Bayer Pharmaceuticals, Garbagnate, Italy - Smart Factory

The plant  produces and packages pills,

The Garbagnate pilot, which was launched in September 2017, uses machine learning and analytics to increase operational efficiency, a digital twin (digital replica technology) for employee laboratory scheduling, and augmented reality (AR) devices to reduce changeover times when switching product lines. In each case the front-end applications are connected to 15 data sources and integrated into the plant’s IT infrastructure. Ongoing operations are now more transparent to employees on the factory floor and they get real-time updates on performance, helping them make smarter decisions, react faster and utilize resources more efficiently,

According to  Hans-Walter Hoehl, head of efficiency, innovation and projects within the product supply unit at Bayer’s pharmaceuticals division, in certain areas, such as coating tablets, further optimization of the manufacturing process and elimination of  root causes for potential variations could be done due to smart features implemented.

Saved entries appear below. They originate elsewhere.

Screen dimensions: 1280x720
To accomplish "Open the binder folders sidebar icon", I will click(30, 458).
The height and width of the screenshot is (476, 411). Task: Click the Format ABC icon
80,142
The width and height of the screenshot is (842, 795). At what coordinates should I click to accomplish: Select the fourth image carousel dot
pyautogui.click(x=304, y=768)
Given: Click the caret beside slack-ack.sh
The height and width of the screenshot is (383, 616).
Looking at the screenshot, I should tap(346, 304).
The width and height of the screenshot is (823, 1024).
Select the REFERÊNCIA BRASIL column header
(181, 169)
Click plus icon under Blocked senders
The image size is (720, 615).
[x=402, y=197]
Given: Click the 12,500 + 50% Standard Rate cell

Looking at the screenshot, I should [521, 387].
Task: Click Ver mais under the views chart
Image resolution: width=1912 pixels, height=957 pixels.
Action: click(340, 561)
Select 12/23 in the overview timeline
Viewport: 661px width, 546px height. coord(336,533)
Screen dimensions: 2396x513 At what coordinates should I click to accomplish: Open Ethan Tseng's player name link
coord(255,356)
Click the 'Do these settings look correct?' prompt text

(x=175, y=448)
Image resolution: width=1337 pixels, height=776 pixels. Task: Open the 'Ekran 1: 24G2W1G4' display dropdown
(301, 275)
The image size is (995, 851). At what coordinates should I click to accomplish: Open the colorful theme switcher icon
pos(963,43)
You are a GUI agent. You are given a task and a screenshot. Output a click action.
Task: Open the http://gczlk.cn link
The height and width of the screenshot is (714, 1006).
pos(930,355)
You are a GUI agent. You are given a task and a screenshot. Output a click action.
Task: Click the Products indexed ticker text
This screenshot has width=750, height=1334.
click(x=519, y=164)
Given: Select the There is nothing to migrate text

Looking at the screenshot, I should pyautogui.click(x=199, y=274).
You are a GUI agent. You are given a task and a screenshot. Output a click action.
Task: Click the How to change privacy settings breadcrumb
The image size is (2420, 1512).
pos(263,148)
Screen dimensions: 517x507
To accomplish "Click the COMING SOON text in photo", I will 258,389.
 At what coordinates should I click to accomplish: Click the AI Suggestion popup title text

Data scientists played a key role in digitizing Bayer Pharmaceuticals’ plant by developing the algorithms that turn data into useful insights to enable more efficient production of drugs. Three steps were required to develop the algorithms. First, the data had to be prepared: different data sources need to be “cleaned” and connected to be applicable for advanced analytics. Next, the algorithms had to be set up through a modeling process. Different machine learning techniques were implemented to enable the algorithms to make predictions. Finally, the company needed to figure out how to visualize the insights in ways that employees on the factory floor could interpret easily.

The digital twin:  A machine learning-powered digital replica of a laboratory now takes care of employee scheduling to maximize efficiency. Output increased by 40% and  it also makes  work better and easier.

AR, another visualization tool, is helping significantly reduce the time it usually takes to change from producing one product to another, increasing the utilization of factory machines.  Not only was the production time reduced but employees no longer have to follow lengthy, complicated paper-based instructions.

 Digital transformation also requires lots of employee training. Internal experts on quality control, packaging and engineering need to be an integral part of the process and managers must learn to make decisions based on data rather than on prior experience only.